On the flipside, does the application care how other applications are using the CPU? Not really. After all, if my application is on the CPU, it should be the only thing on the CPU. Even in a simultaneous multithreading environment, I might care what the other app is doing, but even if I did know what was going on, my app can't do anything about it.

 

The information can also be misinterpreted

Going back to the car example I made earlier, even if the OS can provide processor resource usage, this information can be misinterpreted by the average end-user. What if we had two processors, one with say a smaller instruction queue size than another. We give both processors the same task and of course, they would report back different utilization values. This can be interpreted to mean by someone who doesn't know better than one processor works harder than the other because their instruction queue is fuller percentage-wise or another could say that one processor is worse than the other for the same reason. It doesn't really matter. If they both complete the task at the same time, they're both equally as good.
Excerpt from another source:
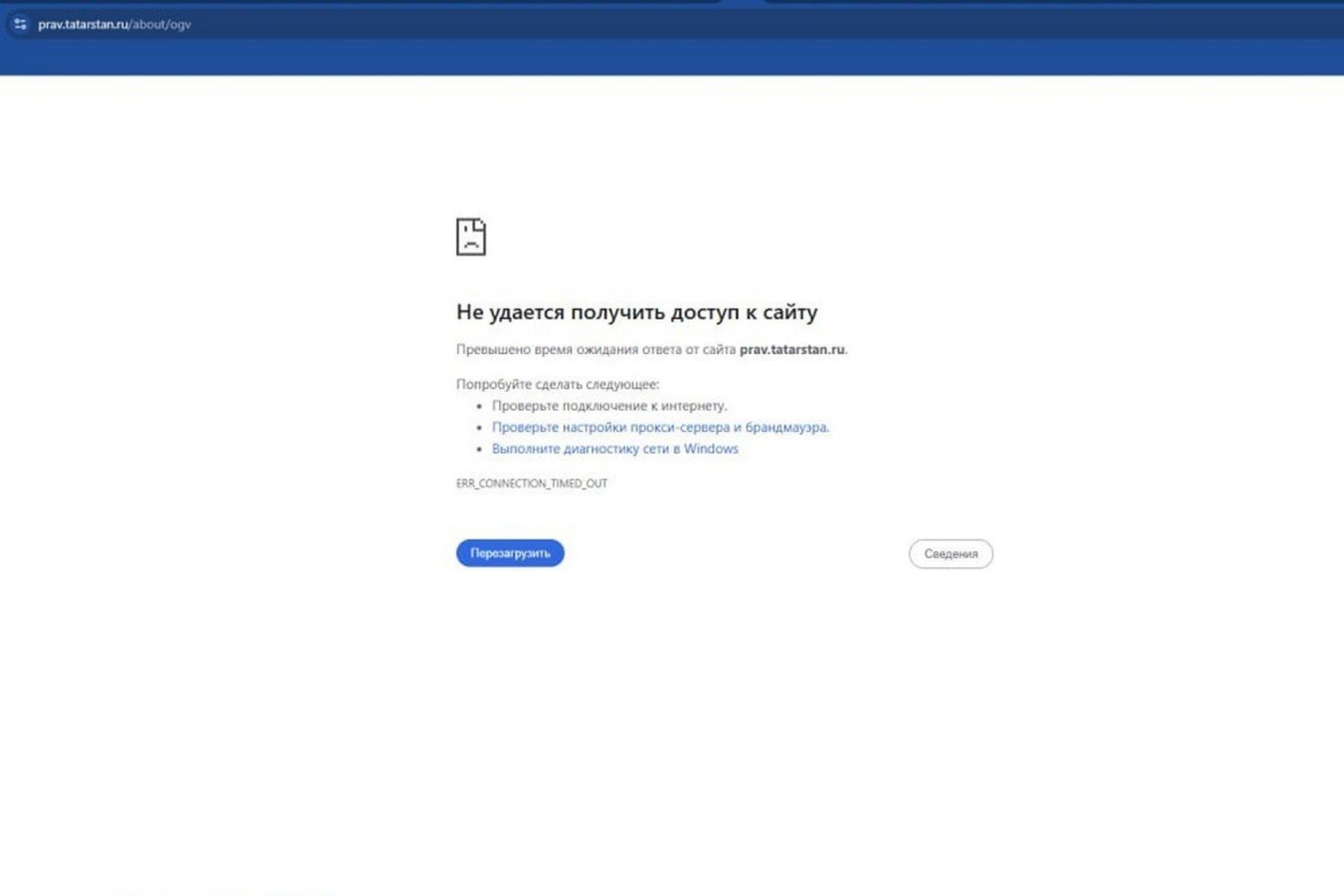Click the Превышено время ожидания message text

651,349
What do most end-users really care about?

For most end-users, you have to ask yourself what information they would really care about. For instance, what's a better metric when troubleshooting system issues? Knowing that your uOP queue is 80% full and your integer schedulers have 10 entries each or knowing that App A is hogging up most of the CPU time and that's probably slowing everyone else down?

 

Or for perhaps a better thing a user would commonly encounter: Wi-Fi. The typical user doesn't care what protocol is being used, how fast the speed is, what the exact signal strength is, etc. The typical user only cares about two things: 1. How strong is the signal on a scale that I can understand? and 2. Am I connected?